Thoughts on the Consultation
The current thresholds may be too low. A typical 0.5 ha residential development, for example, may only include around 20 dwellings and the chances are low of such a development resulting in significant environmental effects, if located outside sensitive areas.
However, we have some concerns over the consultation, including:
1. Is the consultation exercise trying to fix a problem that doesn’t really exist ? Data compiled by IEMA (Institute of Environmental Management & Assessment) shows that England produces the lowest number of EIAs per million head of population compared to all other populous EU member states (>20M population). Also, DCLG’s own data from 2013/14 shows that 99.9% of English planning applications went ahead without EIA, only 453 EIAs were carried out in England in total and 60% of LPAs did not receive an ES in the year. The proposed changes would only take 0.28% of applications out of screening requirements. Therefore, is EIA really such a barrier to development and is it really being over applied in England ?
2. Could a greater risk of legal challenge outweigh any benefits of raising screening thresholds ? A higher screening threshold doesn’t prevent a third party making a legal challenge on the basis that EIA should have been undertaken if there is potential for significant environmental effects to arise. Data compiled by IEMA has shown that ineffective application of EIA screening is the most common area of legal challenge.
3. Are thresholds based on area too blunt an instrument ? In the case of residential development, for example, there is a large difference in potential environmental impact between a low density housing development and a 30 storey apartment building. Likewise, industrial estates may include a range of industrial types, some of which will be associated with a greater level of environmental impact.

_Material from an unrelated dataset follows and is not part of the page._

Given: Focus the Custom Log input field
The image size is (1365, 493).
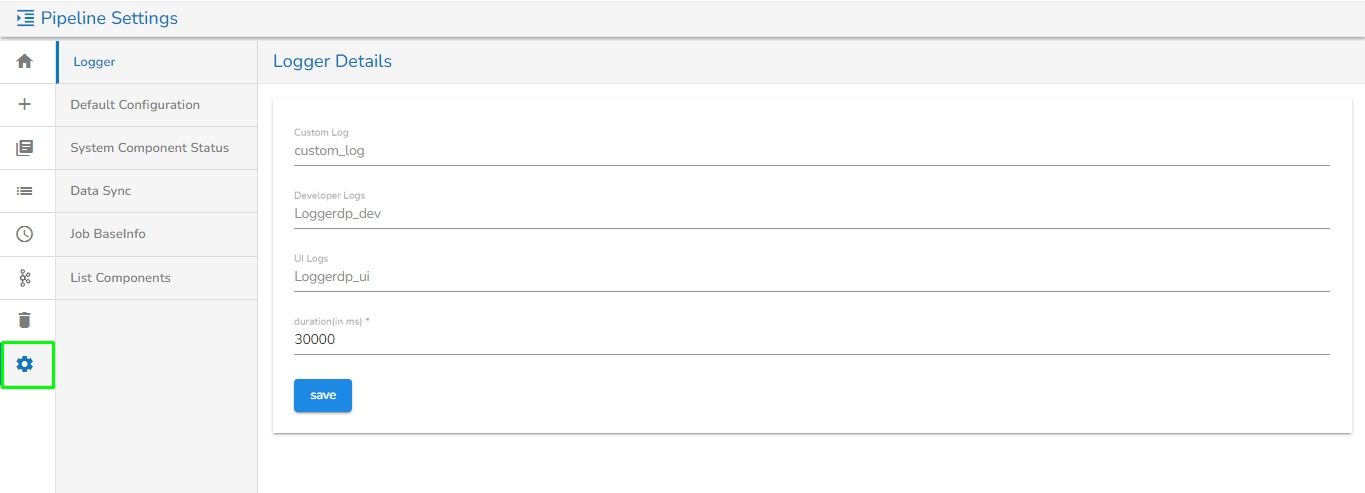Looking at the screenshot, I should [x=810, y=151].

4. Why haven’t recent changes to the European EIA Directive been factored in ? Major changes to EIA practice are already due to arise as a result of changes to the EIA Directive which came into force in May 2014 and which member states have three years to transpose. These include changes to screening which will enhance the approach taken by developers to pre-assess proposals to enable a screening decision to be made. Therefore, rather than making minor changes to screening procedures, would it not be better for DCLG to consider a more fundamental overhaul of the system, including early implementation of the new European requirements ?
5. Is scoping rather than screening the biggest factor affecting costs and programme ? Our experience is that scoping is a bigger issue for developers than screening. Even if EIA is screened out, a developer will frequently still need to carry out several standalone studies covering areas such as ecology and noise. The cost of these individual studies is usually not much less than an EIA covering the same areas. However, the inclusion of unnecessary topics in EIA due to inadequate scoping has a much larger effect on costs and programme. DCLG would therefore achieve better results by issuing improved guidance to LPAs and statutory consultees on scoping.
In conclusion, while there may be some logic to the DCLG’s current proposals on EIA screening, a more comprehensive approach would have been advised. This would have been more likely to produce significant benefits for developers, LPAs and statutory bodies, while continuing to protect the environment. DCLG is currently considering the responses that it has received to the consultation exercise and it will be interesting to see whether they decide to take these proposals forward.
This article has been written by Dr Steve Mustow and the opinions expressed are his own.
* Technical consultation on planning, DCLG, July 2014, available online
** If developers wish to challenge screening decisions made by LPAs they can appeal these with the SoS.